Bağlılık duygularımız, insani bir ihtiyacımız olup, yaşamın çeşitli kesitlerinde, kısa ve uzun sürelerle hissettiğimiz yakınlık ve sevgi duygularımızdır. Bağımlılık ise. gereksinim duyduğumuz kişi ve nesnelere, bağlılığın da ötesinde, varoluşumuzun devamı için mutlaklık, vazgeçilmezlik içerir.
Bağlılık ve bağımlılık, farkına varmadan iç içe geçebilen, kolayca örtüşebilen duygulardır. Bağlılık yakınlık, sevgi, şefkat içeriyorsa, bağımlılık da adeta bağlılığın sürekliliğini sağlamak amacıyla oluşan bir garanti, bir güvence, farkına varmadan, bağlılığın içine sinsice yerleşen vazgeçilmesi zor tutku ve alışkanlıklardan ibarettir. Yaşantımızı sürekliliği dönüştürüp bir düzene sokmak, tekrarların sağladığı güvence ve değişmezlik duygusu, kolaylıkla alışkanlığa ve zamanla da bağımlılığa dönüşebilir.

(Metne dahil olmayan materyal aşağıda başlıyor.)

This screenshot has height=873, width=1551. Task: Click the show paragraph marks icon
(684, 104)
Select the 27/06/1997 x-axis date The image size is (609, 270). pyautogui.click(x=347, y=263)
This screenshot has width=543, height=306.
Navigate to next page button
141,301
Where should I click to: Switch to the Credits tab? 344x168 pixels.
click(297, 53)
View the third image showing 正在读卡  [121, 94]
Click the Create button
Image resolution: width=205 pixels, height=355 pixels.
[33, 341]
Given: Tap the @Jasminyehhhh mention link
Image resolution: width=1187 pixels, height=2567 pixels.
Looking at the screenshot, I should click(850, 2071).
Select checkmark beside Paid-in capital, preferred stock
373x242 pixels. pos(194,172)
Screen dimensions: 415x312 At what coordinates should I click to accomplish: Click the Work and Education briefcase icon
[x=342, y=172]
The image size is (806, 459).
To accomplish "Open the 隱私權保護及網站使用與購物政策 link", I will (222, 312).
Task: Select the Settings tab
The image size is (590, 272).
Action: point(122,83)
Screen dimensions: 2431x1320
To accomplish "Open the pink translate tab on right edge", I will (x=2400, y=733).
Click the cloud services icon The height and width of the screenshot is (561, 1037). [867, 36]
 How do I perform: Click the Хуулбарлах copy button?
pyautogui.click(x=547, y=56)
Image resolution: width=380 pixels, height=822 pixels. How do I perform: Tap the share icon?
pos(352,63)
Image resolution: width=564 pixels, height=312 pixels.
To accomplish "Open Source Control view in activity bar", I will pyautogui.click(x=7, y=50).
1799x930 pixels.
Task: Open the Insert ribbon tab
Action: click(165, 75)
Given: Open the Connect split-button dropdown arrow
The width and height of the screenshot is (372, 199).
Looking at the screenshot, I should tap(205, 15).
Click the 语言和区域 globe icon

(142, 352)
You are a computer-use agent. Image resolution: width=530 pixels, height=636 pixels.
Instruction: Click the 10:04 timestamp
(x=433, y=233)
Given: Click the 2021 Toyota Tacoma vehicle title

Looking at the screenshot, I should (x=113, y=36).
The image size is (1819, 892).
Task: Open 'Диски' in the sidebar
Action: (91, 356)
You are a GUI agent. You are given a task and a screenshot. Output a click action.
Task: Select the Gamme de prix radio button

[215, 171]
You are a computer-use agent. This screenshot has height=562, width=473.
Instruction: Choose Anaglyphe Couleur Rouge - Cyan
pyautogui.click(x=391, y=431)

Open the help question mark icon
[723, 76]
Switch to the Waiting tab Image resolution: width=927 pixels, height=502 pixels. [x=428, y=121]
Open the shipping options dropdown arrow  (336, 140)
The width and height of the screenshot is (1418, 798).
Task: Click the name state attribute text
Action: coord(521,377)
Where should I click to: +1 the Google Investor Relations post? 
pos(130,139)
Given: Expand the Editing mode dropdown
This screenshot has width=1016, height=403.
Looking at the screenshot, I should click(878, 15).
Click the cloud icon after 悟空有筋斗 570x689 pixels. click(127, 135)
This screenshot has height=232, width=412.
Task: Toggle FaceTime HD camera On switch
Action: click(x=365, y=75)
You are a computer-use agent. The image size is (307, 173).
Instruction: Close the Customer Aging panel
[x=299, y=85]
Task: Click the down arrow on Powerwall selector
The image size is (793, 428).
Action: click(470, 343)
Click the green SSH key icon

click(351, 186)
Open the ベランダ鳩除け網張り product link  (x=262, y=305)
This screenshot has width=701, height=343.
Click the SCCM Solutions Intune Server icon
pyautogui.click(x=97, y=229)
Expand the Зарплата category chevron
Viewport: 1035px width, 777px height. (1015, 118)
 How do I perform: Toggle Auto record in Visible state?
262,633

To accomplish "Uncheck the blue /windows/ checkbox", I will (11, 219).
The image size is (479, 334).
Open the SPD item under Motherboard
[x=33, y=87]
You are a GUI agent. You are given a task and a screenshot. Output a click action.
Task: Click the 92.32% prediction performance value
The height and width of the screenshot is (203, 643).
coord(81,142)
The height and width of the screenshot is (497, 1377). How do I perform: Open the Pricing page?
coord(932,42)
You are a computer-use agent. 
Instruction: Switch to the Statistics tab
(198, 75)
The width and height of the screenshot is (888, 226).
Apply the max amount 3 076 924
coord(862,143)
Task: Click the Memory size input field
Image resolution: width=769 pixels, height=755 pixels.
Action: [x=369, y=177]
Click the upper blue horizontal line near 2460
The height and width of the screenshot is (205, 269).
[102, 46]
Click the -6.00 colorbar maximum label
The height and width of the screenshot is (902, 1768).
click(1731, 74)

Sağlıklı Ve Sağlıksız Bağımlılıklar:
Bağlılık içeren ilişkilerde, bağımlılık duygularının da gelişmesi kaçınılmaz oluyor. Bağlılık ve bağımlılığı birbirinden ayıran en belirgin çizgi, bireysel özgürlüğün var oluşu veya olmayışıdır. Bağlı hissedebiliriz, ancak bu duygu, bağlı olduğumuz kişi veya nesne olmadığı zamanlarda da yaşamımızı özgürce devam ettirmemize engel teşkil etmiyorsa, bu bağlılık tanımı olabilir. Buna karşılık bağlı olduğumuz kişi veya nesnenin yanımızda, çevremizde veya elimizin altında olmaması yaşamımızı önemli ölçüde engelliyor veya kısıtlıyorsa, istemimiz ve kontrolümüzün ötesinde çaresiz ve mutsuz hissediyorsak, bağlılığın içine bağımlılık da yerleşmiş oluyor.
Bağlılık yaşanan ilişkilerde bağımlılığın gelişmesi, kaçınılmaz olduğu kadar da hayatın bir gerçeğidir. Yaşam evrelerimizde, dertlendiğimiz, üzüldüğümüz, önemli sorunlar yaşadığımız dönemlerde, bir tür çocukluğa gerileme yaşar, bizim için önemli kişilerin bizimle ilgilenmesini, teselli etmesini, bir nevi yoğun bakıma almasını dileriz.
En doğal insanca ihtiyaçlarımızdan biridir bu. Gerek sorunlu, gerekse sorunsuz zamanlarda, yakın ilişkileri her iki tarafa da bu tür gerileme zaman birimleri tanıyabilmesi çok önemlidir. Sorunlu. dertli, yorgun olanı. veya bu tür yakınlığa ruhsal ihtiyacı olan tarafın, bir süre çocuk gibi bağımlı yaşamasına veya yoğun bakıma alınmasına karşılıklı izin verilmesi, ilişkinin ve kişilerin ruh sağlığı açısından çok önemlidir.
Sağlıklı bağımlılıklar ve yoğun bakım ihtiyaçları yaşam evrelerinde, her iki cins tarafından dönem dönem, karşılıklı ve esnek olarak yaşanabildikçe, ilişki içinde insan gibi var olabilmenin, sevip sevilmenin önemli bir bölümünü teşkil ederler. Sürekli ilişkilerde duygu ve düşüncelerin dürüstce dile gelebilmesi, mutluluk ve acıların çekincesiz paylaşımı ve tarafların cinsel ve edinilmiş rollerine bağımlı kalmadan, birbirleriyle oldukları gibi olabilmeleri, sağlıklı bağımlılık kadar, sağlıklı bağlılığa da yol açar.
Sağlıksız bağımlılık duygularıysa hastalık, sıhhatsizlik veya önemli bir sorun dönemi dışında, yaşamını devam ettirmek için diğer bir kişiye sorgusuzca, çaresiz ve vazgeçilmez şekilde bağımlı olmak, günlük yaşamını onsuz devam ettirememek hâlidir.